My husband asked me again recently if I poop.
Again. Yeah, let that sink in for a second. This conversation has happened before.
After a bit of questioning, he revealed that he doesn’t believe it because he doesn’t have any evidence. With photoshopping, any pictorial evidence I could give him could be faked. With dogs and cats around, I have a never ending supply of decoy poo. Between the crazy technology you kids have invented and my regular life, there is no evidence that will be good enough, y’all. None!
That’s not really the point here though. I am totally getting myself all distracted by defending why I shouldn’t be defending myself over my bowel habits, or lack thereof.
Point is: either way, because of this, I am on my way to sainthood.
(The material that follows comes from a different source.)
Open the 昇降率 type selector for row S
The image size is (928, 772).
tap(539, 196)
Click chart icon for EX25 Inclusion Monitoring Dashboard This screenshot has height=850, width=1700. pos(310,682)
I might not poop, and that’d be a miracle. Or maybe I do, but the lack of evidence caused My Husband the Nay-Saying Non-Believer to have faith which is kind of a miracle too. I won’t be one of the big saints, but I think I’m in line for one of the lesser roles. I’ll be one of those saints who is the patron saint of things people really don’t need a patron saint for. Maybe Hot Pockets? Is there a saint for them yet?
This will come in really handy next time my mother asks what I’m doing with my life. “Not excreting and working towards sainthood” is a completely reasonable answer, dont you think?
PS- Writing this was way more fun than writing a mission statement for this blog, which Ill probably abandon in three days anyway.
PPS- What does it say about me that I want this post to be my lasting mark on the internet?